I beg you write to me soon; you are now come into the region of posts, and under the care of secretaries, the whole succession of whom are your servants, and give me more than pensions and places, when they give me your letters.

DEAR MADAM,

LETTER VIII.

'Tis not possible to express the least part of the joy your return gives me; time only and experience will convince you how very sincere it is. I excessively long to meet you, to say so much, so very much to you, that I believe I shall say nothing. I have given orders to be sent for the first minute of your arrival (which I beg you will let them know at Mr. Jervas's). I am fourscore miles from London, a short journey compared to that I so often thought at least of undertaking, rather than die without seeing you again. Though the place I am in is such as I would not quit for the town, if I did not value you more than any, nay every body else there; and you'll be convinced how little the town has engaged my affections in your absence from it, when you know what a place this is which I prefer to it; I shall therefore describe it to you at large, as the true picture of a genuine ancient country-seat.

You must expect nothing regular in my description of a house that seems to be built before rules were in fashion: the whole is so disjointed, and the parts so detached from each other, and yet so joining again one can't tell how, that (in a poetical fit) you'd imagine it had been a village in Amphion's time, where twenty cottages had taken a dance together, were all out, and stood still in amazement ever since.
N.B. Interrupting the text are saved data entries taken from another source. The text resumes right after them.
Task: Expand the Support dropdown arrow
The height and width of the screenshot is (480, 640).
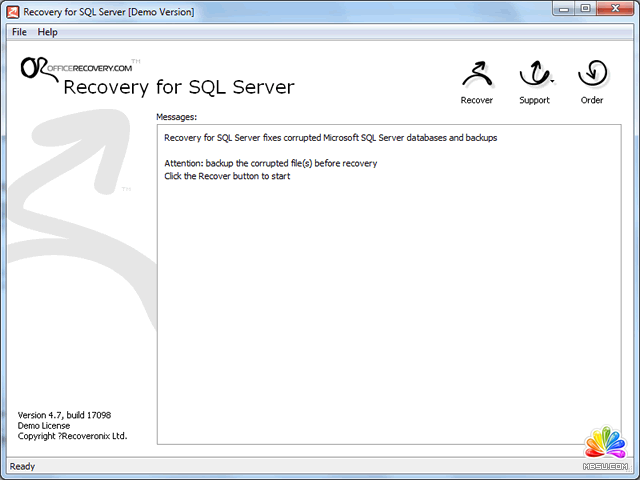Action: coord(552,83)
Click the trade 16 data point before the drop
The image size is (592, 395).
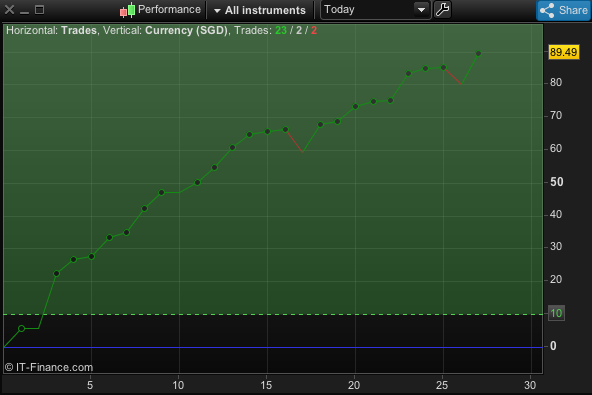[285, 130]
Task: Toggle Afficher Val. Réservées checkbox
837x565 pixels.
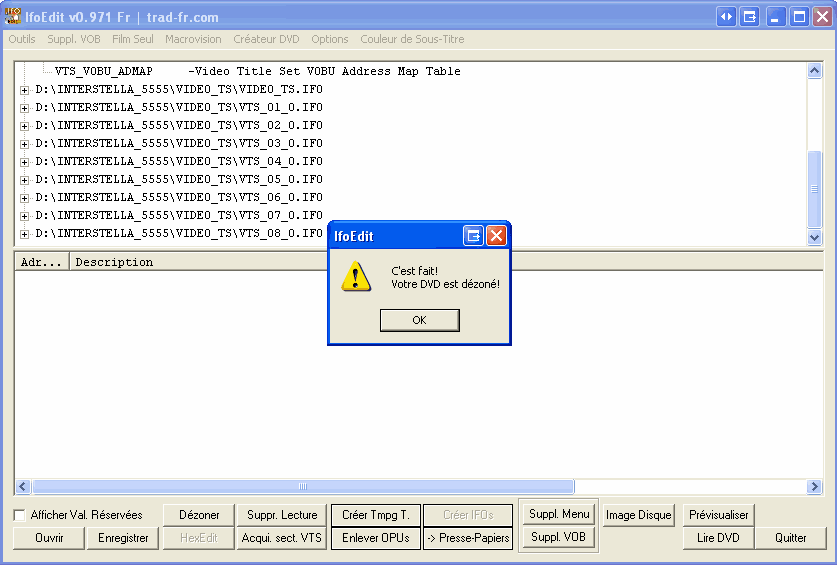Action: (x=20, y=515)
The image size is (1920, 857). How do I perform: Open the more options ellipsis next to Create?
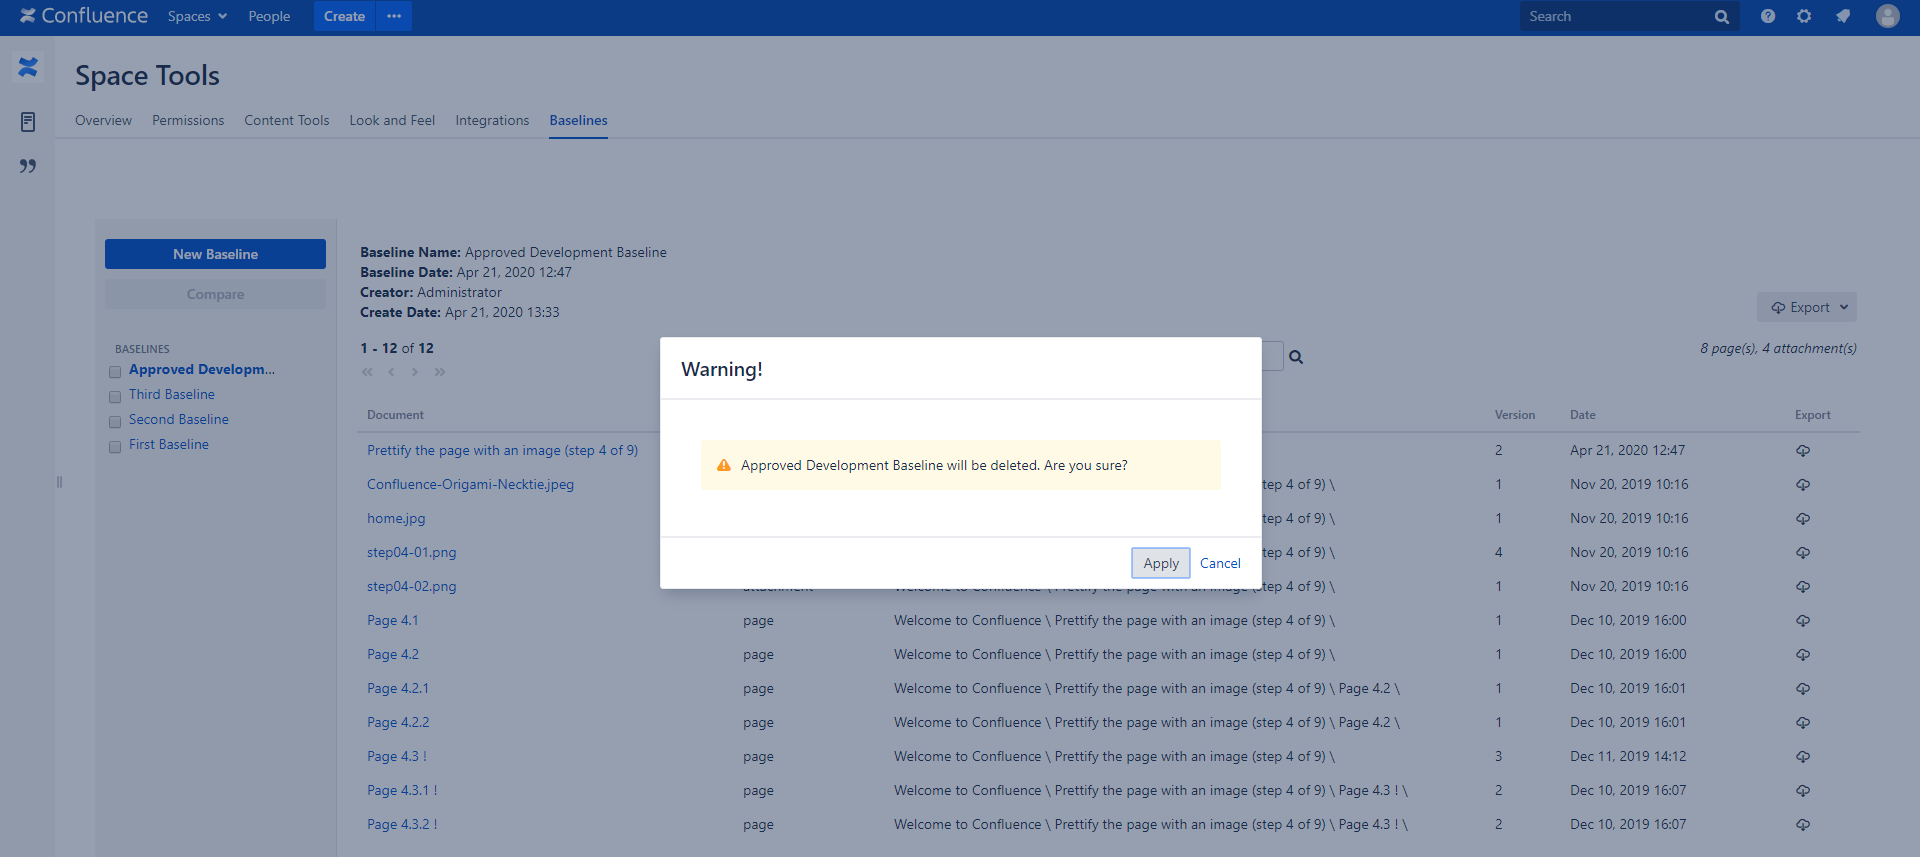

A stranger would be grievously disappointed who should ever think to get into this house the right way: one would expect, after entering through the porch, to be let into the hall;-alas! nothing less ;-you find yourself in a brewhouse. From the parlour you think to step into the drawing-room; but, upon opening the iron-nailed door, you are convinced by a flight of birds about your ears, and a cloud of dust in your eyes, that 'tis the pigeon-house. On each side our porch are two chimnies, that wear their greens on the outside, which would do as well within, for whenever we make a fire, we let the smoke out of the windows. Over the parlour-window hangs a sloping balcony, which time has turned to a very convenient penthouse. The top is crowned with a very venerable tower, so like that of the church just by, that the jackdaws build in it as if it were the true steeple.

The great hall is high and spacious, flanked with long tables, images of ancient hospitality; ornamented with monstrous horns, about twenty broken pikes, and a match-lock musquet or two, which they say were used in the civil wars. Here is one vast arched window, beautifully darkened with divers scutcheons of painted glass. There seems to be great propriety

in this old manner of blazoning upon glass, ancient families being like ancient windows, in the course of generations seldom free from cracks. One shining pane bears date 1286. The youthful face of Dame Elinor owes more to this single piece, than to all the glasses she ever consulted in her life. Who can say after this that glass is frail, when it is not half so perishable as human beauty or glory? for in another pane you see the memory of a knight preserved, whose marble nose is mouldered from his monument in the church adjoining. And yet, must not one sigh to reflect, that the most authentic record of so ancient a family should lie at the mercy of every boy that throws a stone? In this hall, in former days, have dined gartered knights and courtly dames, with ushers, sewers, and seneschals; and yet it was but t'other night that an owl flew in hither, and mistook it for a barn.

This hall lets you up (and down), over a very high threshold, into the parlour, It is furnished with historical tapestry, whose marginal fringes do confess the moisture of the air. The other contents of this room are a broken-bellied verginal, a couple of crippled velvet chairs, with two or three mildewed pictures of mouldy ancestors, who look as dismally as if they came fresh from hell with all their brimstone about 'em. These are carefully set at the further corner for the windows being every where broken, make it so convenient a place to dry poppies and mustard-seed in, that the room is appropriated to that use.